TASK STATEMENT:
Exact copies of the records below are required.

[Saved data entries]

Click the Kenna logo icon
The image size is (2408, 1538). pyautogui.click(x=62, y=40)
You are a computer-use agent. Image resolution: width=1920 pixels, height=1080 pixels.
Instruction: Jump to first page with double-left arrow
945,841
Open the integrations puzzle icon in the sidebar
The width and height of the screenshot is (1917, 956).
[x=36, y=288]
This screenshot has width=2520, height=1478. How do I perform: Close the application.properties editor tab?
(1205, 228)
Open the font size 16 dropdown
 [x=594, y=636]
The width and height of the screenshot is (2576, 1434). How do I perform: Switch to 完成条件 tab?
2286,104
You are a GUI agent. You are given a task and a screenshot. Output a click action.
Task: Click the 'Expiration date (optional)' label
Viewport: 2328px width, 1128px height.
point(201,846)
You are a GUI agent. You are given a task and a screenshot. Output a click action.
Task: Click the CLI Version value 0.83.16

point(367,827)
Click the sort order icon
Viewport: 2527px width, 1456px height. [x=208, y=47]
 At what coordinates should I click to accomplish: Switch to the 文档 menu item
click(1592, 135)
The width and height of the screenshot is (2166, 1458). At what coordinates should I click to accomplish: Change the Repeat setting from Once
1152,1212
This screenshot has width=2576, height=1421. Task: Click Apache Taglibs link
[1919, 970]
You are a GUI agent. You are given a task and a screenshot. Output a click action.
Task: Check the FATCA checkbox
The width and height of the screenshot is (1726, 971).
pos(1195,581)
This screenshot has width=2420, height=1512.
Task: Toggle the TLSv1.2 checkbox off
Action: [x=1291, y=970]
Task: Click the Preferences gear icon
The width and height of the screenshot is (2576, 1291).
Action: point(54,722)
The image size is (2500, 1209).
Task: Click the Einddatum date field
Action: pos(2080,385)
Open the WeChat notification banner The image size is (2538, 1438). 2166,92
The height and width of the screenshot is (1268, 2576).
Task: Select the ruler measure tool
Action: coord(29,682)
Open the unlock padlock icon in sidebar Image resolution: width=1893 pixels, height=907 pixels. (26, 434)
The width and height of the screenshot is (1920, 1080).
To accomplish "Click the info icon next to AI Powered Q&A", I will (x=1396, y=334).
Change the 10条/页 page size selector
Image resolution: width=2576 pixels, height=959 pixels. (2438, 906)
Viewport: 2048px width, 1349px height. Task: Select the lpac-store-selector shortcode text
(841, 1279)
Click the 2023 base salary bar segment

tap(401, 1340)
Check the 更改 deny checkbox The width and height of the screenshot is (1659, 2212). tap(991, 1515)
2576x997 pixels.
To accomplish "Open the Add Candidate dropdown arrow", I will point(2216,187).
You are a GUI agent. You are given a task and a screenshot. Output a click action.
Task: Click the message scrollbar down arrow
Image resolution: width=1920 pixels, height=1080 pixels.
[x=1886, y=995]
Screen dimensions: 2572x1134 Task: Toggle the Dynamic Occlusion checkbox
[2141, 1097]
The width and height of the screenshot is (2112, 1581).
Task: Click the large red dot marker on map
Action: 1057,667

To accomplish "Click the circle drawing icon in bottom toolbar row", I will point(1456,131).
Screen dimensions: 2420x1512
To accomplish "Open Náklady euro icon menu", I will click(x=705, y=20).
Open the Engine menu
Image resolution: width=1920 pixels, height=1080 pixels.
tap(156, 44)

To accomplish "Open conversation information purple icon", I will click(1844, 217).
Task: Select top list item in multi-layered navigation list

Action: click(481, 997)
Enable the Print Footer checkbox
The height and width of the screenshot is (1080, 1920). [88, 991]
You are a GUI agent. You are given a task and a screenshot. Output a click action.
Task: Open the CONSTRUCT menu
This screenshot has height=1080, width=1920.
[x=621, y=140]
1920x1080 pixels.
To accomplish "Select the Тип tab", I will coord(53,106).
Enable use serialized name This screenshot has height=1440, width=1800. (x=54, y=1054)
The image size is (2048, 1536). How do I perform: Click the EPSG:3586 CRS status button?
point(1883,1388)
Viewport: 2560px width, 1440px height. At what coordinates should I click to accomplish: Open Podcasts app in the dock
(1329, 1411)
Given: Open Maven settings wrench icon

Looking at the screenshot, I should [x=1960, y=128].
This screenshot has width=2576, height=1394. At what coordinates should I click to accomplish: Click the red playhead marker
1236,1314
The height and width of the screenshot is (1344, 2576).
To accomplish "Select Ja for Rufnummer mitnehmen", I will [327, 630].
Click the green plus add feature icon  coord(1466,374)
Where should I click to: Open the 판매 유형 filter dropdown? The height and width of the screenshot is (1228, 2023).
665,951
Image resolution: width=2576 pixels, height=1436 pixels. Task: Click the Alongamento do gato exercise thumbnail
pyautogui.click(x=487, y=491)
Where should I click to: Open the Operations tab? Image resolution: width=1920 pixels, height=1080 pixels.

SOLUTION TO THE PROBLEM:
Click the Kenna logo icon
The image size is (2408, 1538). pyautogui.click(x=62, y=40)
You are a computer-use agent. Image resolution: width=1920 pixels, height=1080 pixels.
Instruction: Jump to first page with double-left arrow
945,841
Open the integrations puzzle icon in the sidebar
The width and height of the screenshot is (1917, 956).
[x=36, y=288]
This screenshot has width=2520, height=1478. How do I perform: Close the application.properties editor tab?
(1205, 228)
Open the font size 16 dropdown
 [x=594, y=636]
The width and height of the screenshot is (2576, 1434). How do I perform: Switch to 完成条件 tab?
2286,104
You are a GUI agent. You are given a task and a screenshot. Output a click action.
Task: Click the 'Expiration date (optional)' label
Viewport: 2328px width, 1128px height.
point(201,846)
You are a GUI agent. You are given a task and a screenshot. Output a click action.
Task: Click the CLI Version value 0.83.16

point(367,827)
Click the sort order icon
Viewport: 2527px width, 1456px height. [x=208, y=47]
 At what coordinates should I click to accomplish: Switch to the 文档 menu item
click(1592, 135)
The width and height of the screenshot is (2166, 1458). At what coordinates should I click to accomplish: Change the Repeat setting from Once
1152,1212
This screenshot has width=2576, height=1421. Task: Click Apache Taglibs link
[1919, 970]
You are a GUI agent. You are given a task and a screenshot. Output a click action.
Task: Check the FATCA checkbox
The width and height of the screenshot is (1726, 971).
pos(1195,581)
This screenshot has width=2420, height=1512.
Task: Toggle the TLSv1.2 checkbox off
Action: [x=1291, y=970]
Task: Click the Preferences gear icon
The width and height of the screenshot is (2576, 1291).
Action: point(54,722)
The image size is (2500, 1209).
Task: Click the Einddatum date field
Action: pos(2080,385)
Open the WeChat notification banner The image size is (2538, 1438). 2166,92
The height and width of the screenshot is (1268, 2576).
Task: Select the ruler measure tool
Action: coord(29,682)
Open the unlock padlock icon in sidebar Image resolution: width=1893 pixels, height=907 pixels. (26, 434)
The width and height of the screenshot is (1920, 1080).
To accomplish "Click the info icon next to AI Powered Q&A", I will (x=1396, y=334).
Change the 10条/页 page size selector
Image resolution: width=2576 pixels, height=959 pixels. (2438, 906)
Viewport: 2048px width, 1349px height. Task: Select the lpac-store-selector shortcode text
(841, 1279)
Click the 2023 base salary bar segment

tap(401, 1340)
Check the 更改 deny checkbox The width and height of the screenshot is (1659, 2212). tap(991, 1515)
2576x997 pixels.
To accomplish "Open the Add Candidate dropdown arrow", I will point(2216,187).
You are a GUI agent. You are given a task and a screenshot. Output a click action.
Task: Click the message scrollbar down arrow
Image resolution: width=1920 pixels, height=1080 pixels.
[x=1886, y=995]
Screen dimensions: 2572x1134 Task: Toggle the Dynamic Occlusion checkbox
[2141, 1097]
The width and height of the screenshot is (2112, 1581).
Task: Click the large red dot marker on map
Action: 1057,667

To accomplish "Click the circle drawing icon in bottom toolbar row", I will point(1456,131).
Screen dimensions: 2420x1512
To accomplish "Open Náklady euro icon menu", I will click(x=705, y=20).
Open the Engine menu
Image resolution: width=1920 pixels, height=1080 pixels.
tap(156, 44)

To accomplish "Open conversation information purple icon", I will click(1844, 217).
Task: Select top list item in multi-layered navigation list

Action: click(481, 997)
Enable the Print Footer checkbox
The height and width of the screenshot is (1080, 1920). [88, 991]
You are a GUI agent. You are given a task and a screenshot. Output a click action.
Task: Open the CONSTRUCT menu
This screenshot has height=1080, width=1920.
[x=621, y=140]
1920x1080 pixels.
To accomplish "Select the Тип tab", I will coord(53,106).
Enable use serialized name This screenshot has height=1440, width=1800. (x=54, y=1054)
The image size is (2048, 1536). How do I perform: Click the EPSG:3586 CRS status button?
point(1883,1388)
Viewport: 2560px width, 1440px height. At what coordinates should I click to accomplish: Open Podcasts app in the dock
(1329, 1411)
Given: Open Maven settings wrench icon

Looking at the screenshot, I should [x=1960, y=128].
This screenshot has width=2576, height=1394. At what coordinates should I click to accomplish: Click the red playhead marker
1236,1314
The height and width of the screenshot is (1344, 2576).
To accomplish "Select Ja for Rufnummer mitnehmen", I will [327, 630].
Click the green plus add feature icon  coord(1466,374)
Where should I click to: Open the 판매 유형 filter dropdown? The height and width of the screenshot is (1228, 2023).
665,951
Image resolution: width=2576 pixels, height=1436 pixels. Task: Click the Alongamento do gato exercise thumbnail
pyautogui.click(x=487, y=491)
Where should I click to: Open the Operations tab? Image resolution: width=1920 pixels, height=1080 pixels.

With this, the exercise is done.